I imagine "concurrent requests" for a web application doesn't get down to the link level. It's more a question of the processing of a request by the application and how many requests arrive during that processing.
For example, if a request takes on average 2 seconds to fulfill (from receiving it at the web server to processing it through the application to sending back the response) then it could need to handle a lot of concurrent requests if it gets many requests per second.
The requests need to overlap and be handled concurrently, otherwise the queue of requests would just fill up indefinitely. This may seem like common sense, but for a lot of web applications it's a real concern because the flood of requests can bog down a resource for the application, such as a database. Thus, if the application has poor database interactions (overly complex procedures, poor indexing/optimization, a slow link to a database shared by many other applications, etc.) then that creates a bottleneck which limits the number of concurrent requests the application can handle, even though the application itself should be able to handle them.
.Imagining a http server listening at port 80, what happens is:
a client connects to the server to request some page; it is connecting from some origin IP address, using some origin local port.
the OS (actually the network stack) looks at the incoming request's destination IP (since the server may have more than one NIC) and destination port (80) and verifies that some application is registered to handle data on that port (the http server). The combination of 4 numbers (origin IP, origin port, destination IP, port 80) uniquely identifies a connection. If such a connection does not exists yet, a new one is added to the network stack's internal table and a connection request is passed on to the http server's listening socket. From now on the network stack just passes on data for that connection to the application.
Multiple client can be sending requests, for each one the above happens. So from the network perspective, all happens serially, since data arrives one packet at a time.
From the software perspective, the http server is listening to incoming requests. The number of requests it can have queued before the clients start getting errors is determined by the programmer based on the hardware capacity (this is the first bit of concurrency: there can be multiple requests waiting to be processed). For each one it will create a new socket (as fast as possible in order to continue emptying the request queue) and let the actual processing of the request be done by another part of the application (different threads). These processing routines will (ideally) spend most of their time waiting for data to arrive and react (ideally) quickly to it.
Since usually the processing of data is many times faster than the network I/O, the server can handle many requests while processing network traffic, even if the hardware consist of only one processor. Multiple processors increase this capability. So from the software perspective all happens concurrently.
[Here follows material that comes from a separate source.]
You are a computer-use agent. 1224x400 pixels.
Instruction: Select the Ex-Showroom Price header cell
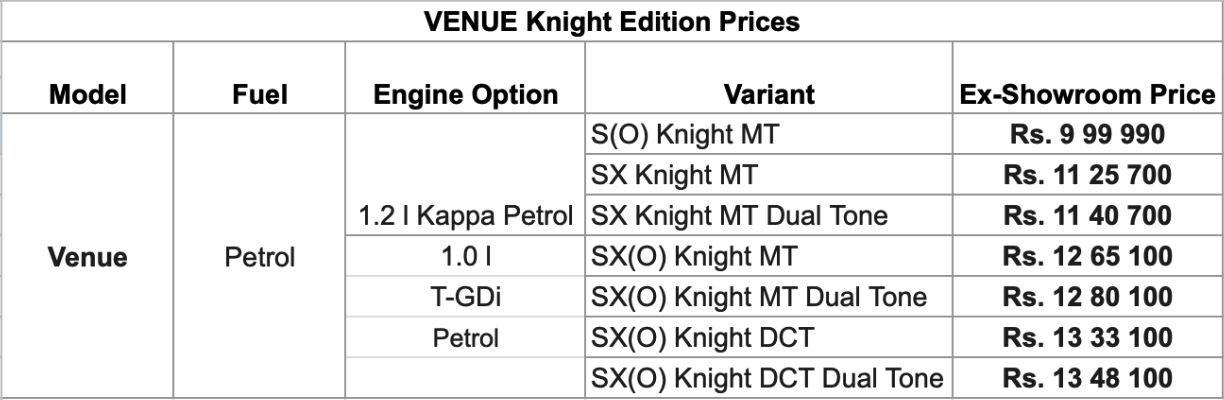[x=1085, y=96]
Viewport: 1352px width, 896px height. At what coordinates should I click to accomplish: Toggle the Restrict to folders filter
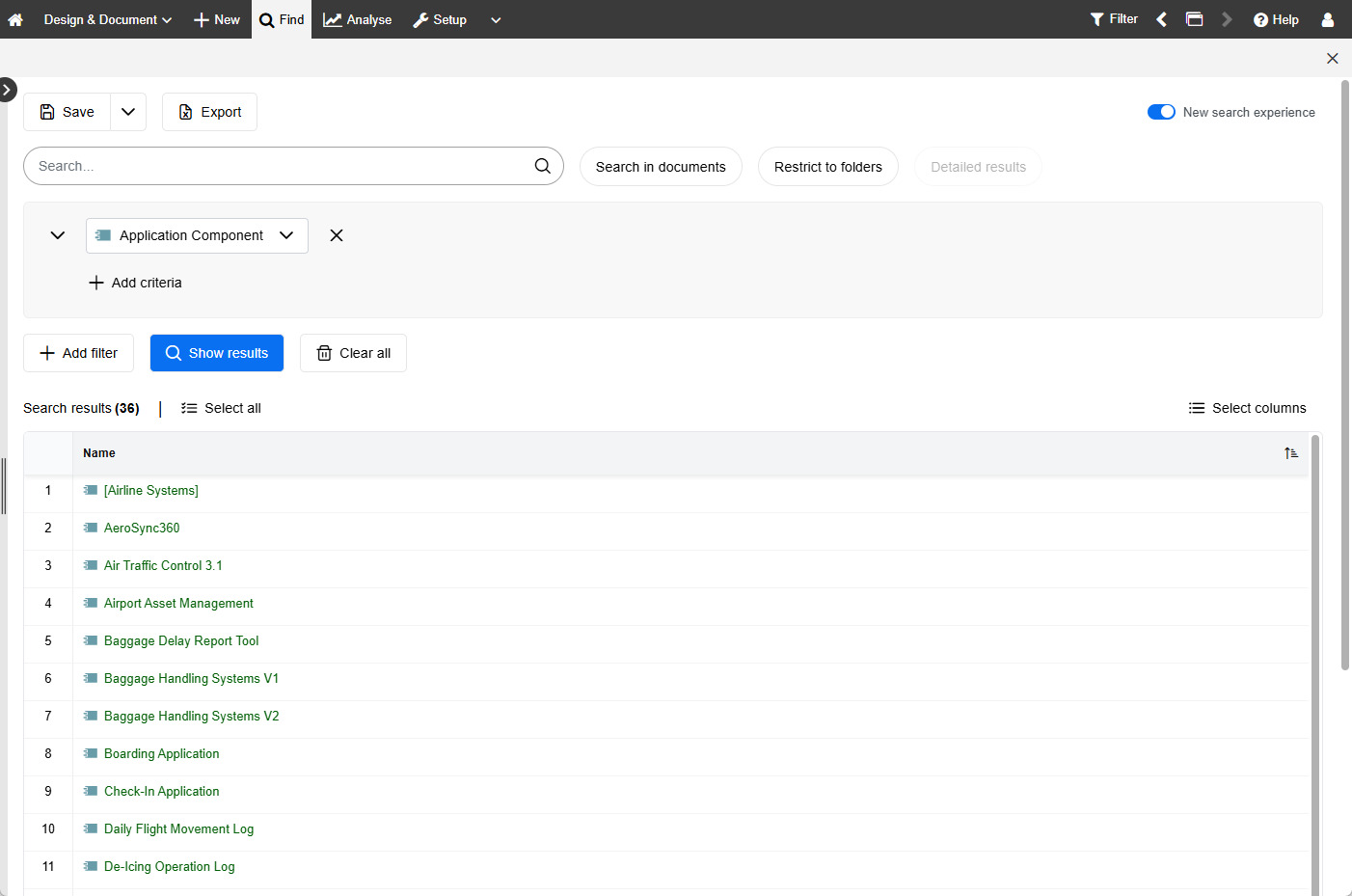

How the actual processing of the data is implemented is where the key to performance lies (you want it to be as efficient as possible). Several possibilities exist (async socket operations as provided by the Socket class, threadpool, unique threads, the new parallel features from .NET 4).
It's true that no two packets can arrive at the exact same time (unless multiple network cards are in use per Gabe's comment). However, web request usually requires a number of packets. The arrival of these packages is interspersed when multiple requests are coming in at near the same time (whether using wired or wireless access). Also, the processing of these requests can overlap.
Add multi-threading (or multiple processors / cores) to the picture, and you can see how lengthy operations such as reading from a database (which requires a lot of waiting around for a response) can easily overlap even though the individual packets are arriving in a serial fashion.
Edit: Added note above to incorporate Gabe's feedback.